Algoritmo de sentimientos enredados en atemporalidad.

Ahondar en estos trazos pone en jaque a nuestras frágiles resignificacionesconscientes”. La prueba de un tiempo sin fisuras ni cortes arbitrarios aloja infinitas posibilidades de reconexiones prontas a ser destruídas. Fugaces, intempestivas, optimistas, ensombrecedoras, fulminantes, tranquilizadoras, nostálgicas: de cualquier manera atacan nuestras retinas.

Cauto, escribí un manual de instrucciones para aquellas que son recurrentes.

¿El remedio?

Huirles. Desmembrarlas en sus elementos primarios. Atacarlas en su carencia primera.

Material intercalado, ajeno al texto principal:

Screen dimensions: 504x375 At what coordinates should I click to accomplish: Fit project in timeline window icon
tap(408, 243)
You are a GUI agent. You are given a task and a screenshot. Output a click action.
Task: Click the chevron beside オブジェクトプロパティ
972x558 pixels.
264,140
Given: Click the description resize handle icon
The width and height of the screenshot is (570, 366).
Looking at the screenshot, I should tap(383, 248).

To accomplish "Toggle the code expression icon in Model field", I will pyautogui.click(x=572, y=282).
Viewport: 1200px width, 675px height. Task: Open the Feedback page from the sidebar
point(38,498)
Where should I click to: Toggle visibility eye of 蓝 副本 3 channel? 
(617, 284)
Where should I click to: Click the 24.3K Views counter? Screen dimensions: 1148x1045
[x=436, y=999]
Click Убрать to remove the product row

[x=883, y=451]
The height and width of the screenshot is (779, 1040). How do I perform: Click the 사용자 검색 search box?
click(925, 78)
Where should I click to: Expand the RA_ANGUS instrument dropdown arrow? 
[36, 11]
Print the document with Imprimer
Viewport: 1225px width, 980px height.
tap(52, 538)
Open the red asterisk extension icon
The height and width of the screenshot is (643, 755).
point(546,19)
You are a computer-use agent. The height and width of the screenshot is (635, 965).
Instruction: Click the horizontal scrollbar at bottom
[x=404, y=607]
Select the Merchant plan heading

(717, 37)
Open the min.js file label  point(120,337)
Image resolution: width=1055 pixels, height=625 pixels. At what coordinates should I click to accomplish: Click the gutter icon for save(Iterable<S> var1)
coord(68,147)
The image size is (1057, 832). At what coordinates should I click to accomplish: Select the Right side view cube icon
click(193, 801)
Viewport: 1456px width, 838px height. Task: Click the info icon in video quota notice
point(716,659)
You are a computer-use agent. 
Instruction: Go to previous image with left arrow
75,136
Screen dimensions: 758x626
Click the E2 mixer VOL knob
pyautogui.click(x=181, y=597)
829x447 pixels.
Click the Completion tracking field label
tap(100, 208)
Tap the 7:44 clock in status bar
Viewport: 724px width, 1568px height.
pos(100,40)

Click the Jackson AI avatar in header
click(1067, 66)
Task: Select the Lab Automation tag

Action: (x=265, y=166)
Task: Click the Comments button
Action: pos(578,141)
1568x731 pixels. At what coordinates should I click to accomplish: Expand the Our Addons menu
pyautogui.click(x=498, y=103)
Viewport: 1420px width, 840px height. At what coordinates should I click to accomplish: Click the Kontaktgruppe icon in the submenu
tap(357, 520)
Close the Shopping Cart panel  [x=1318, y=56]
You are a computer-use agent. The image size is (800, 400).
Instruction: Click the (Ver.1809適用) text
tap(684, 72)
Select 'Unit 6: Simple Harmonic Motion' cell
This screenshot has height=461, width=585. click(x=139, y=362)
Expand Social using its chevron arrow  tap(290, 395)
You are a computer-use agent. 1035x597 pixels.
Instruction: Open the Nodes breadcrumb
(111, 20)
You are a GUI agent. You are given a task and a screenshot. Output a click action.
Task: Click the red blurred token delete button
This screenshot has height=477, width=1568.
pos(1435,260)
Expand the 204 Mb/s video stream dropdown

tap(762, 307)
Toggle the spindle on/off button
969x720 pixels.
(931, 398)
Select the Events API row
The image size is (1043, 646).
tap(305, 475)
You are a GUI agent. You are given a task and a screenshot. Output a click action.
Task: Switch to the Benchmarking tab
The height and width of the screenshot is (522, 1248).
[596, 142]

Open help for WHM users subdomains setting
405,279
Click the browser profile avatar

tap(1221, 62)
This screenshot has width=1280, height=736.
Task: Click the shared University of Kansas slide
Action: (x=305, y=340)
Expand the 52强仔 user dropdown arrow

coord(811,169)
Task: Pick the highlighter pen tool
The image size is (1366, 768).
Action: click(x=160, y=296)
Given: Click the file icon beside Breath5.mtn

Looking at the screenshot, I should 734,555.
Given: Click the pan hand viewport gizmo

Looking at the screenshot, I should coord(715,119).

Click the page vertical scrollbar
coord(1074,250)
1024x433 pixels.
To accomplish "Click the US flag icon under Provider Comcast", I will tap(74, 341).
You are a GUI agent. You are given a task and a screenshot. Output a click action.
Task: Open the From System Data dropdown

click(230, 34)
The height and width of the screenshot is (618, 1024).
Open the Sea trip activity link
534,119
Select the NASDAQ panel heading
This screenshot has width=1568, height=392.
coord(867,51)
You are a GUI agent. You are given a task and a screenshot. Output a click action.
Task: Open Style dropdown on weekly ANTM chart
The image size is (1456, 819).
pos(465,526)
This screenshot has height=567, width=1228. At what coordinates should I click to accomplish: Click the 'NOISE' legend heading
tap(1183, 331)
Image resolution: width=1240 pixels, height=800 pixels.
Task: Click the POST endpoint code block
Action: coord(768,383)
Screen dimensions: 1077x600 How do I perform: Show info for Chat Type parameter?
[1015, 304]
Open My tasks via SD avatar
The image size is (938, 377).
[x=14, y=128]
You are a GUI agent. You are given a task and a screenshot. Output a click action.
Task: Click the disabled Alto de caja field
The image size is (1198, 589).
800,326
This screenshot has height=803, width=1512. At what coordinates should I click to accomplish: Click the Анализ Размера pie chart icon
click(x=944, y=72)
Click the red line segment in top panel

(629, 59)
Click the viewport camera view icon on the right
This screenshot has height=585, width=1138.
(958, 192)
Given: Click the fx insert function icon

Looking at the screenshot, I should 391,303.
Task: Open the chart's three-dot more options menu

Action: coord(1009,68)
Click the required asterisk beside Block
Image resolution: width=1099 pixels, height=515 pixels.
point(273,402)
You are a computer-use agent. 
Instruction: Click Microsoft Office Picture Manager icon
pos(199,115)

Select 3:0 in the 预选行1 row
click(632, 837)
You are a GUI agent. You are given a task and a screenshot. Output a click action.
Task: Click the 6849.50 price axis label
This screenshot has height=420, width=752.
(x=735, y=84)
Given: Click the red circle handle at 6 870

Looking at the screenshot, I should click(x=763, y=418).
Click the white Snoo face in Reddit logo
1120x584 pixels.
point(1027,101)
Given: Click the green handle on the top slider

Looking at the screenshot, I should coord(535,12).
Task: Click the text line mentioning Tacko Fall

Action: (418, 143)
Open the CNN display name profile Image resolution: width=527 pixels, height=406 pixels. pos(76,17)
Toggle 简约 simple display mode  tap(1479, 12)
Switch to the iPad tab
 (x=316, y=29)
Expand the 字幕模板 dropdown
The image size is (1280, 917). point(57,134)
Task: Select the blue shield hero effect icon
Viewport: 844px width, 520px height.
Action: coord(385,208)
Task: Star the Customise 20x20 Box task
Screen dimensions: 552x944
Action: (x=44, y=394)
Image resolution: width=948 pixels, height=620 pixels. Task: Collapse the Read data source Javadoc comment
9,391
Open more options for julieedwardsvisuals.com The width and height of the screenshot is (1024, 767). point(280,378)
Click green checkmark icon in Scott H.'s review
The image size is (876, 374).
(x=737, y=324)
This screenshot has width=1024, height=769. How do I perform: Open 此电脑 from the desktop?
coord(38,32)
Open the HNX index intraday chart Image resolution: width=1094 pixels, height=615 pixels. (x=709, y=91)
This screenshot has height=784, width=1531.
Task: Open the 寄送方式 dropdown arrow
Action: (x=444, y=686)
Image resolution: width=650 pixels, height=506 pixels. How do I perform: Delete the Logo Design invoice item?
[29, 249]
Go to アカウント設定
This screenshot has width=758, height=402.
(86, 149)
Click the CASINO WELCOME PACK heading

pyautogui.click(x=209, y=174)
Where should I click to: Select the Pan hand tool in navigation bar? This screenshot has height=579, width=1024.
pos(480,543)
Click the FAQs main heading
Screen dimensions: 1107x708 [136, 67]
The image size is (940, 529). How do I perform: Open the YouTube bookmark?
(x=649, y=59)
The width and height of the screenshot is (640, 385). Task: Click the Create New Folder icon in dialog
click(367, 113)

Detrás de eso se suele esconder al vacío, juntando polvo entre representaciones de sentido perecedero. ¿Acaso tienen algún sentido estas líneas? ¿Acaso evocarán más de lo mismo en otras mentes?

¿Es una náusea sartreana con una pizca de psicoanálisis de feria?

Feria, 5 años, pistolas de agua, verano, toldos verdes, asfalto estirándose, patio, verde, abejas, muerte.

1, 2… 5, 6… 10 palabras para llegar a la muerte, y no era el objetivo de la asociación libre llegar ahí… ¿O sí? Culpo el matar abejas en el patio de mi casa.